From 2010 to 2013, field crews studied 12 wildfires, spending a couple weeks at each location. Personnel from the various national forests in which the sites were located maintained contact with the crews and helped keep them safe in the field, Stevens noted.
“The crews drove these big 12-passenger vans that we rented from UC Davis, and they basically lived out of these vans for weeks at a time, filling them with plant specimens to be used for identification later on when we stumbled upon species we couldn’t identify in the field,” Stevens said. “One year the crew named the white van ‘Vanna White,’ but it was pretty brown by the end of the field season.”
It wasn’t always easy to identify the plants in many of the sites during the first two years of the study. By the time researchers were able to visit the sites in the summer, many of the plants had already dried out, requiring forensic botany in some cases, and earlier site visits in others. But by the end of the fourth year, Stevens said the researchers were able to identify 329 plants at the genus level and 318 at the species level, “which we were very happy with.”
The study found wildfires promote the growth of typically southern plant species by thinning or removing the forest canopy, creating a “sunnier, warmer and drier” habitat on the forest floor — conditions toward which species in the “northern” group are less tolerant. Stevens noted that fire also propagates these species by cracking open the seeds of fire-tolerant shrubs, which are classified among the southern group.
The researchers were surprised to find that not only did northern species decrease in the warmer, drier forests, but also diminished in the wetter forests to a comparable degree.
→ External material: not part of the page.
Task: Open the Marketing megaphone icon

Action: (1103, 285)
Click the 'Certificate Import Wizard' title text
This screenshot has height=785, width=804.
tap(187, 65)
Interestingly, they found that the least rainy forest in the study also happened to be the northernmost of the bunch; furthermore, it featured very few typically northern plant species.
“This reinforces that California is very much a ‘floristic crossroads,’ with plant species coming together that may have evolved in very different climates from each other,” Stevens said.
The study’s findings indicate that the paleobotanical record of California’s plant species can inform managers and ecologists today about the potential future of forests in the state. A changing climate that promotes more frequently burned forests could result in a shift from northern temperate plants to more drought-tolerant southern species, Stevens noted. While this shift is likely already occurring, the study suggests that more common or intense disturbances could expedite the process.
“If we want to keep a diversity of plant species in our forests, we should be encouraging a diversity of forest conditions,” Stevens said. “We found that treated forests that subsequently burned in fire had the highest overall plant diversity, and also the most equal balance between northern and southern species.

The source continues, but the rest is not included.